We have a group of clinicians who … excel not only at their clinical skills, but at their ability to develop relationships with adults to really understand systems and the systems of the schools, and the systems of the communities in which they serve and how to really intervene at a systems level, as well as at that individual level.
On how the program plans to work with chronically absent students
Williams: No easy answers, right? … I think one of the critical components of this program, in addition to having clinicians on school sites, is we’re developing what we call “coordination of services,” “teams,” or “cost teams” at each site.
And those cost teams are made up of our clinicians, but also school administrators, teachers counselors. It’s … a multidisciplinary team.
What we’re trying to suggest to the school is don’t send referrals to clinicians, center referrals to this coordination of services team.

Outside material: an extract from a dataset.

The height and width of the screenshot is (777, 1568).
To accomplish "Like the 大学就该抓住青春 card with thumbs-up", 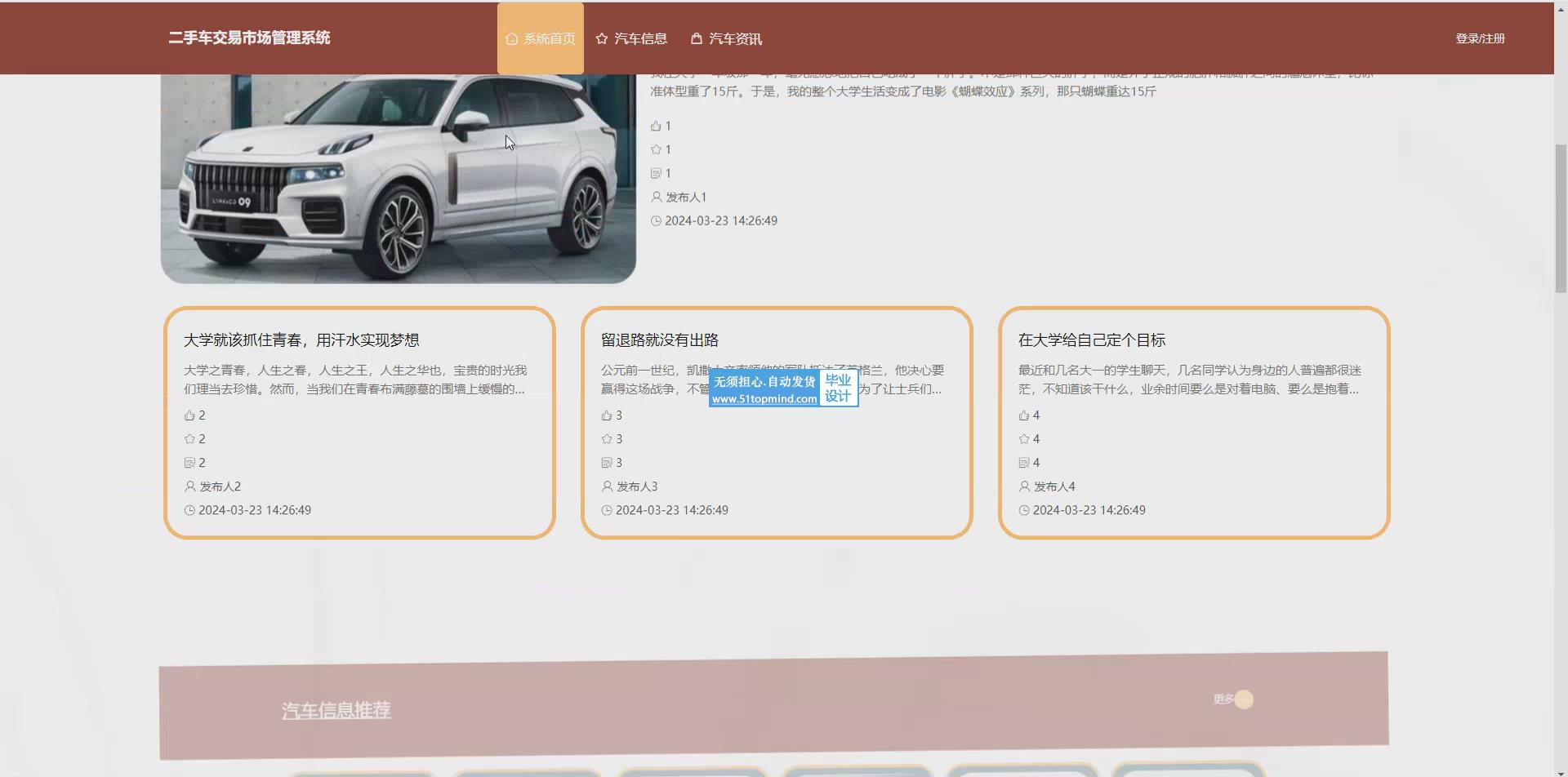I will pyautogui.click(x=189, y=415).
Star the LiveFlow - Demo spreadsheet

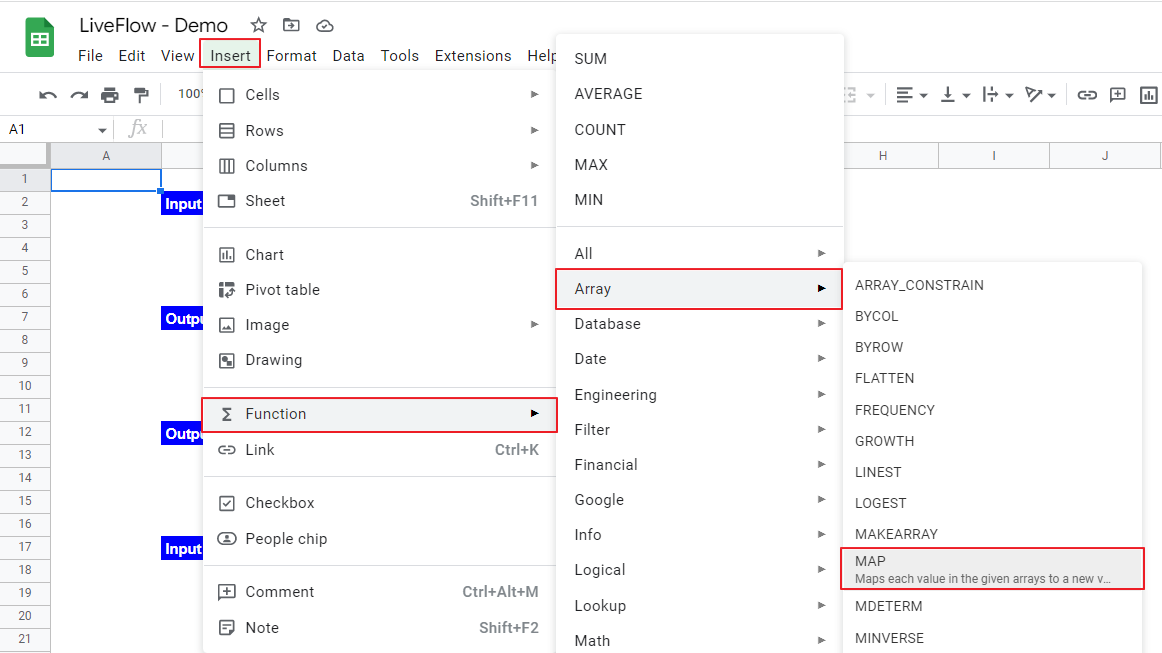[258, 24]
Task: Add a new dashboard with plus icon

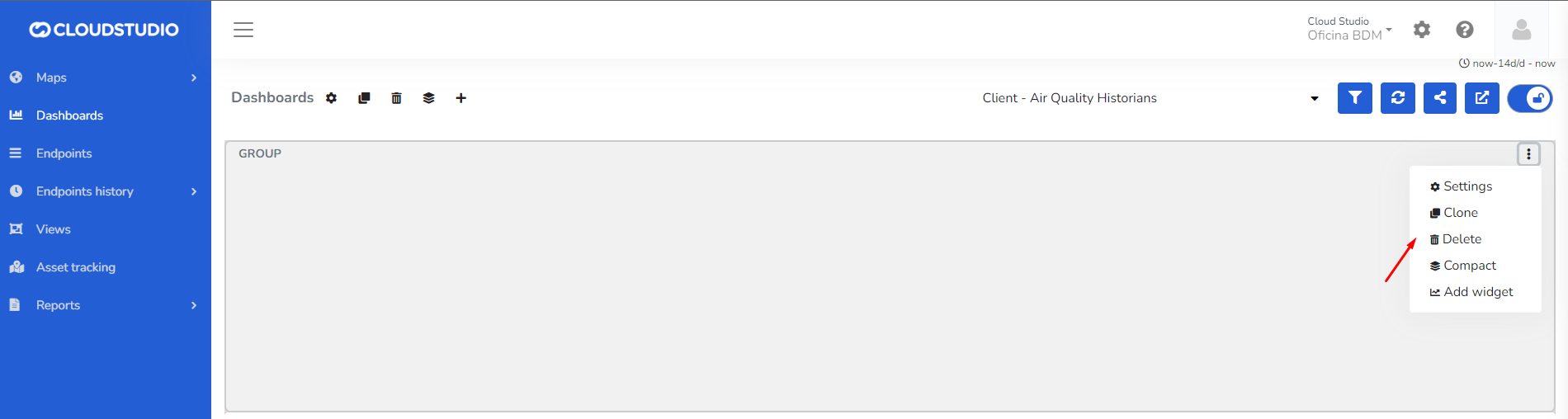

And in some respect, it should be similar [to how] all adults in schools are mandated reporters. The law is that you don’t have to have evidence of child abuse or maltreatment — you have to have a suspicion of child abuse or maltreatment to make a referral to Child Protective Services.
We want to kind of further that analogy a little bit to say that you don’t need to know that a child is suffering from mental illness. You need to have a suspicion that something is going on and that needs a little extra support.
When you have that suspicion, make the referral … to this team that can then devote time and resources to investigating, to engaging with the young person, to engaging with the family and to discovering what’s going on and how we can develop an intervention …
We have to recognize that student behavior is indicative of something else. Student behavior is not the problem. We have to interpret that behavior as a way … to then find out what the problem is [and if] then we can address [it].